# It's Beginning to look a lot like Christmas(Pics)



## bopeep (Apr 2, 2007)

I have been busy lately I am almost finished, I only have two sets of curtains let to make, but today was my last day of work until after the first of the year :hobbyhors .
Please don't look at all the mess under the table, my sewing room is in the back porch that we closed in, it still needs a lot of work.
MERRY CHRISTMAS
bopeep


----------



## FairviewFarm (Sep 16, 2003)

You and the elves have been busy!


----------



## donsgal (May 2, 2005)

Hey are those hats Knifty Knitter hats? They look great!

donsgal


----------



## busybee870 (Mar 2, 2006)

which one's mine?


----------



## Bits'nBobs (Jul 27, 2007)

Where's the order sheet?  


Wow, isn't it wonderful when it all comes together! Congrats on all your hard, steady work! Great presents for your family!! :goodjob:


----------



## PETSNEGGS (Oct 7, 2005)

If you are done will you PLEASE send your elves my way? I sure can use them... and you have done a wonderful job... now just to wrap huh????


----------



## hoggie (Feb 11, 2007)

WOW - that is amazing - how long have you been working on that little lot?

hoggie


----------



## bopeep (Apr 2, 2007)

Thanks for all the nice comments.
Donsgal, yes those hats were made on my Knifty Knitter, I really love my set, I use them a lot.
Hoggie, I have been working pretty hard since September, I also work at a canvas shop full time, so this was done at night and on weekends.
MERRY CHRISTMAS
bopeep
Thought you might like to see a couple of the quilts opened up, this one is for DS1








And this one is for DS2


----------



## greeneyedgirl70 (Aug 26, 2007)

wow your quilts are awsome and i like your hats to buy the way!


----------



## AngieM2 (May 10, 2002)

Very nice indeed. Especially seeing them opened up.

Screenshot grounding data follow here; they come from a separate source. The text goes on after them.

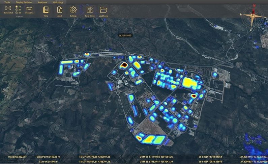Click the BUILDINGS label on the map
The width and height of the screenshot is (268, 164).
click(125, 35)
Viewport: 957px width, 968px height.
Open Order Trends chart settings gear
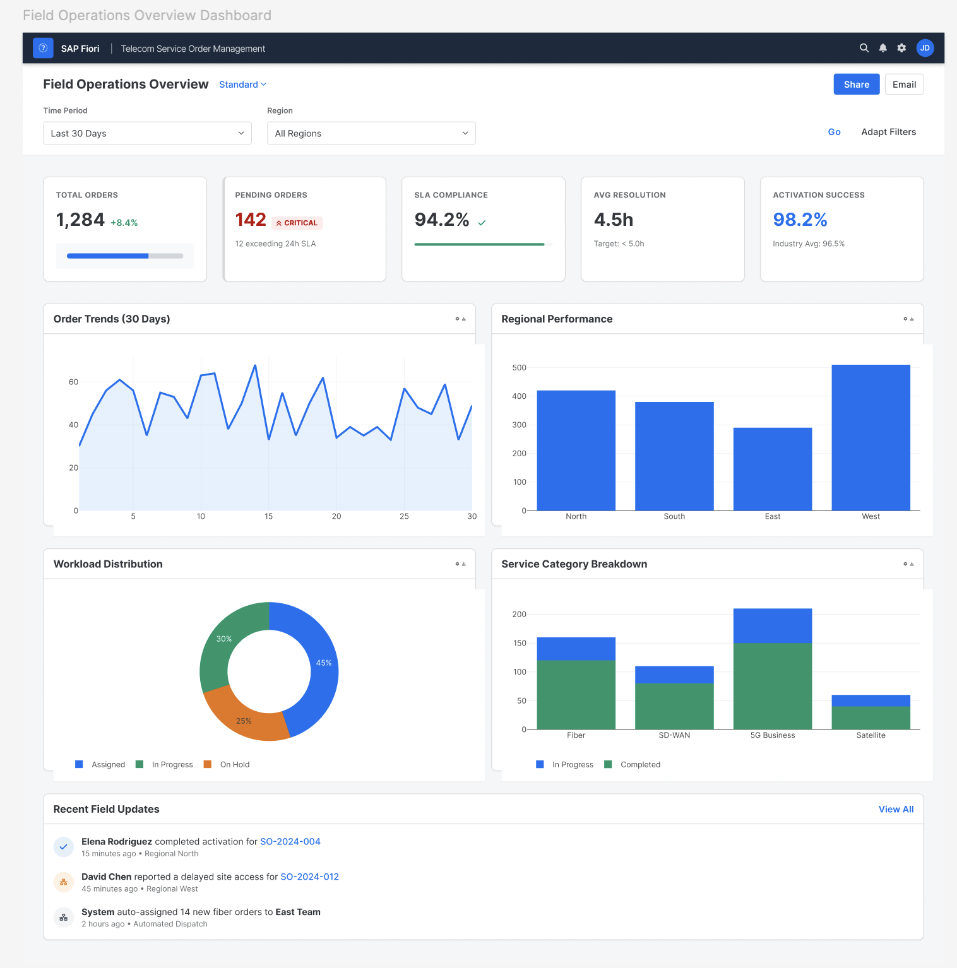coord(457,319)
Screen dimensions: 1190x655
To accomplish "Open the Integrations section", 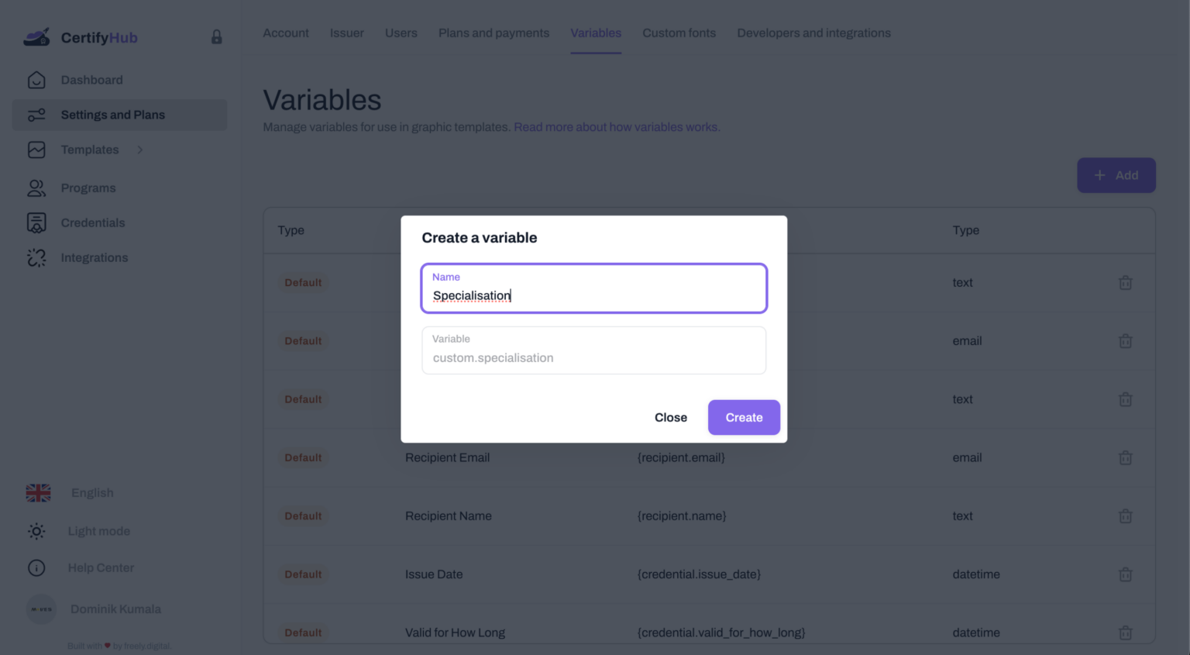I will (x=94, y=257).
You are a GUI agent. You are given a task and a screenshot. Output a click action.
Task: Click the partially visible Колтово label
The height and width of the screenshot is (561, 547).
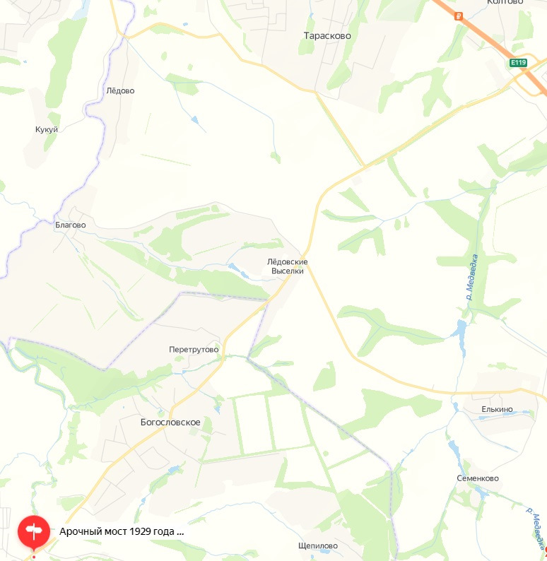tap(505, 2)
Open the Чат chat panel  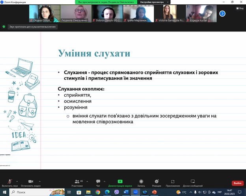98,182
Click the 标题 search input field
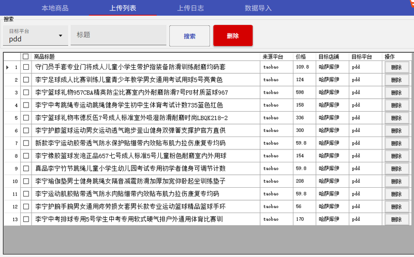 pyautogui.click(x=119, y=35)
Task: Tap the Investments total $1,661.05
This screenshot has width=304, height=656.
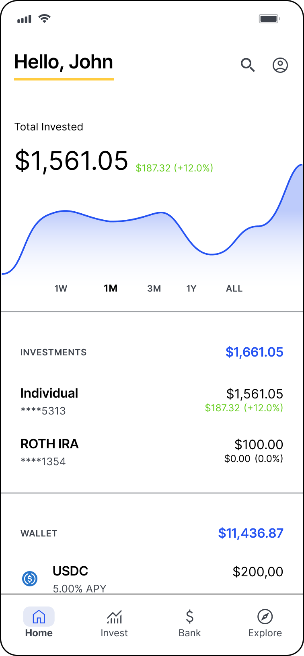Action: 254,352

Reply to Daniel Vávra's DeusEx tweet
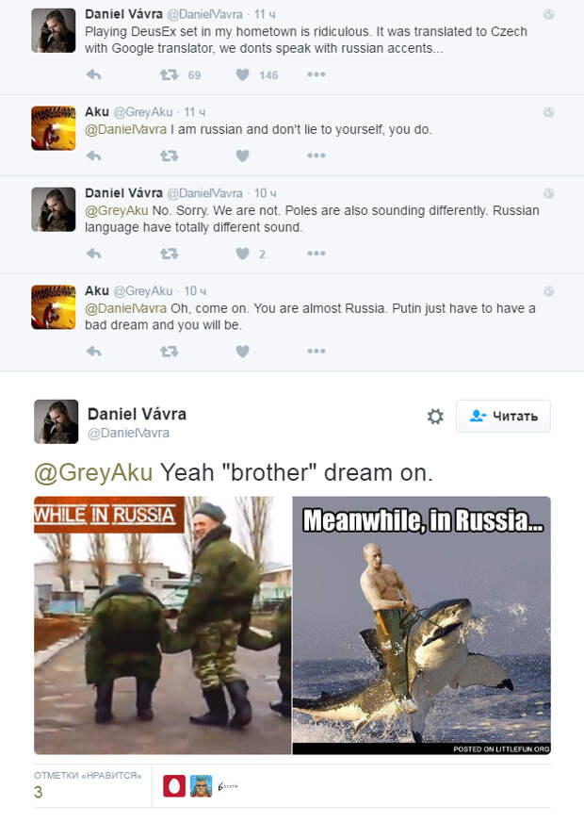[x=94, y=75]
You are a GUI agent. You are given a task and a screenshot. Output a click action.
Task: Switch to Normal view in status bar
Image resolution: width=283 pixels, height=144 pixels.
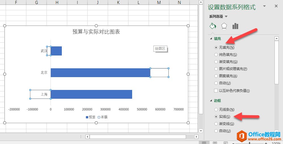click(x=204, y=143)
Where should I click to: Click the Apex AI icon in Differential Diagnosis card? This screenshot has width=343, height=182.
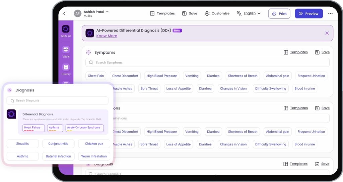pos(11,114)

I am sure the boy/man getting the tractor one will truely love it. I like the way you placed the cut out blocks to get the effect.

The cross is nice also, but just not quite as dramatic colorwise.

You do good work.

Angie


----------



## Ravenlost (Jul 20, 2004)

Wow...I am so impressed by all that you've done! Very nice!


----------



## peacebaker (Dec 30, 2005)

Great job! What an accomplishment!

They all look great--I love the raggedy quilts!


----------



## TxCloverAngel (Jun 20, 2005)

Great job!


----------



## dixiemaiden (Oct 31, 2007)

Looks like you've been busy! Everything looks very nice.


----------



## CJ (May 10, 2002)

Amazing! There's a ton of love and effort sitting on that table, you've done yourself proud, I love the JD quilt!


----------



## bopeep (Apr 2, 2007)

I just wanted to let you know they Loved the quilts, I will see if I can post some pics later.
bopeep


----------



## Countrystyle (Aug 24, 2003)

What a wonderful bunch of gifts!


----------